____ Record excerpts
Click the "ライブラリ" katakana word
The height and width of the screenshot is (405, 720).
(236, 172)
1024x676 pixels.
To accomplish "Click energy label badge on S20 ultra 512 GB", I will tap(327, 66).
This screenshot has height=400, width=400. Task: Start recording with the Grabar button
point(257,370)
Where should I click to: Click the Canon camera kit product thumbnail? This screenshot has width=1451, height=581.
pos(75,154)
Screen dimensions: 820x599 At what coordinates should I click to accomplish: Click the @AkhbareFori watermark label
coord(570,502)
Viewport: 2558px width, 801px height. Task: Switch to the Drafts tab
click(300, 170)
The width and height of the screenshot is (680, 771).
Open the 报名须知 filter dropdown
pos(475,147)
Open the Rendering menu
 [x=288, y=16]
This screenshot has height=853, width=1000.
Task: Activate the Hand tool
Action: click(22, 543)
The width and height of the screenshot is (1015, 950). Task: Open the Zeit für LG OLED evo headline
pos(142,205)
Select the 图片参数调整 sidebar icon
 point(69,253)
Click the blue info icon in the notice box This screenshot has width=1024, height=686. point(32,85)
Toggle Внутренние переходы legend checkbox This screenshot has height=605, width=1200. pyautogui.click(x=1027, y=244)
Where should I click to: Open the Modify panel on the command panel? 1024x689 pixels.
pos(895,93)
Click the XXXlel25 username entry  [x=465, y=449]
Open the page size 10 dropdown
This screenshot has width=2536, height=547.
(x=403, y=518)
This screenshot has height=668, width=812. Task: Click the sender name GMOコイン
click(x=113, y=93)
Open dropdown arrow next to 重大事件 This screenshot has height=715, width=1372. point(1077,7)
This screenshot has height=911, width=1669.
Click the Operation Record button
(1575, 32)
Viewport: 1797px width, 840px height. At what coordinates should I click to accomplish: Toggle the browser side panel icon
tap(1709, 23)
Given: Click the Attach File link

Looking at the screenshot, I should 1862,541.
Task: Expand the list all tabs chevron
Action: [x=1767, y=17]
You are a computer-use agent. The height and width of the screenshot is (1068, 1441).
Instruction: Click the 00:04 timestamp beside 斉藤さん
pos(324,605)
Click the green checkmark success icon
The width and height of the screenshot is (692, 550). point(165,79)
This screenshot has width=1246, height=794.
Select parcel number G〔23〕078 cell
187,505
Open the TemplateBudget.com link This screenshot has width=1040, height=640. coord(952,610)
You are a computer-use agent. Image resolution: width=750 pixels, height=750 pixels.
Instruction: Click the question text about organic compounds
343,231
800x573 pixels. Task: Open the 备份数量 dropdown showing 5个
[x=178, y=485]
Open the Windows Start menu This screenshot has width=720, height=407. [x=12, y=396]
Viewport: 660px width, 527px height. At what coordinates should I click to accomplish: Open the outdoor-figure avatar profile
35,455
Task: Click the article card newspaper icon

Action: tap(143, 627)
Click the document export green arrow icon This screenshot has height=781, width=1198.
________
▶ _Task objective_:
Keeping each line intact, set down the entire listing once more.

▶ _Written solution_:
Click the "ライブラリ" katakana word
The height and width of the screenshot is (405, 720).
(236, 172)
1024x676 pixels.
To accomplish "Click energy label badge on S20 ultra 512 GB", I will tap(327, 66).
This screenshot has height=400, width=400. Task: Start recording with the Grabar button
point(257,370)
Where should I click to: Click the Canon camera kit product thumbnail? This screenshot has width=1451, height=581.
pos(75,154)
Screen dimensions: 820x599 At what coordinates should I click to accomplish: Click the @AkhbareFori watermark label
coord(570,502)
Viewport: 2558px width, 801px height. Task: Switch to the Drafts tab
click(300, 170)
The width and height of the screenshot is (680, 771).
Open the 报名须知 filter dropdown
pos(475,147)
Open the Rendering menu
 [x=288, y=16]
This screenshot has height=853, width=1000.
Task: Activate the Hand tool
Action: click(22, 543)
The width and height of the screenshot is (1015, 950). Task: Open the Zeit für LG OLED evo headline
pos(142,205)
Select the 图片参数调整 sidebar icon
 point(69,253)
Click the blue info icon in the notice box This screenshot has width=1024, height=686. point(32,85)
Toggle Внутренние переходы legend checkbox This screenshot has height=605, width=1200. pyautogui.click(x=1027, y=244)
Where should I click to: Open the Modify panel on the command panel? 1024x689 pixels.
pos(895,93)
Click the XXXlel25 username entry  [x=465, y=449]
Open the page size 10 dropdown
This screenshot has width=2536, height=547.
(x=403, y=518)
This screenshot has height=668, width=812. Task: Click the sender name GMOコイン
click(x=113, y=93)
Open dropdown arrow next to 重大事件 This screenshot has height=715, width=1372. point(1077,7)
This screenshot has height=911, width=1669.
Click the Operation Record button
(1575, 32)
Viewport: 1797px width, 840px height. At what coordinates should I click to accomplish: Toggle the browser side panel icon
tap(1709, 23)
Given: Click the Attach File link

Looking at the screenshot, I should 1862,541.
Task: Expand the list all tabs chevron
Action: [x=1767, y=17]
You are a computer-use agent. The height and width of the screenshot is (1068, 1441).
Instruction: Click the 00:04 timestamp beside 斉藤さん
pos(324,605)
Click the green checkmark success icon
The width and height of the screenshot is (692, 550). point(165,79)
This screenshot has width=1246, height=794.
Select parcel number G〔23〕078 cell
187,505
Open the TemplateBudget.com link This screenshot has width=1040, height=640. coord(952,610)
You are a computer-use agent. Image resolution: width=750 pixels, height=750 pixels.
Instruction: Click the question text about organic compounds
343,231
800x573 pixels. Task: Open the 备份数量 dropdown showing 5个
[x=178, y=485]
Open the Windows Start menu This screenshot has width=720, height=407. [x=12, y=396]
Viewport: 660px width, 527px height. At what coordinates should I click to accomplish: Open the outdoor-figure avatar profile
35,455
Task: Click the article card newspaper icon

Action: tap(143, 627)
Click the document export green arrow icon This screenshot has height=781, width=1198.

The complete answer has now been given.